Galleries also ask for prepaid return shipping label to be included with your work. The cost of doing business….
Attending the opening
Do attend your openings as much as you can! It is a great opportunity to connect with other artists and perhaps establish business connections.
Bring your business cards and give them out liberally! If you are an introvert, brace yourself and make the effort.
Visit your showing gallery early, before the opening, and meet gallery director/owner, introduce yourself and chat. Do not engage the gallery staff in a chat during the opening, leave them to do their job promoting and selling your art. Have your portfolio handy, but not in an obvious way. If the opportunity presents itself, you will be glad you had it.
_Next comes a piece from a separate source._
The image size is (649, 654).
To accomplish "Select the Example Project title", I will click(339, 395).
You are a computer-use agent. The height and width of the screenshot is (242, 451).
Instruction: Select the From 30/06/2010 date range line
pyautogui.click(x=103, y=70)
Do your research before traveling to the opening - are there other galleries in that city that could be of interest to you? If yes, make an appointment to visit. That portfolio will be useful again.
Most important - enjoy!
Most of the time the gallery is doing sales, you pay them with a percentage of sales. 50-50 split with a gallery is customary, if the gallery asked for less - it’s great, more is considered gouging. Pricing work is a whole another topic, better addressed separately.
Smaller venues and art fairs require you to be responsible for your own sales. The easiest way is to accept cash and checks. But art browsing public likes to pay with a credit card. This used to be difficult and require an awful gadget that would always get stuck at the worst moment, but not any more. Get PayPal Here app on your smart phone, with or without a swiping device, and you are in business!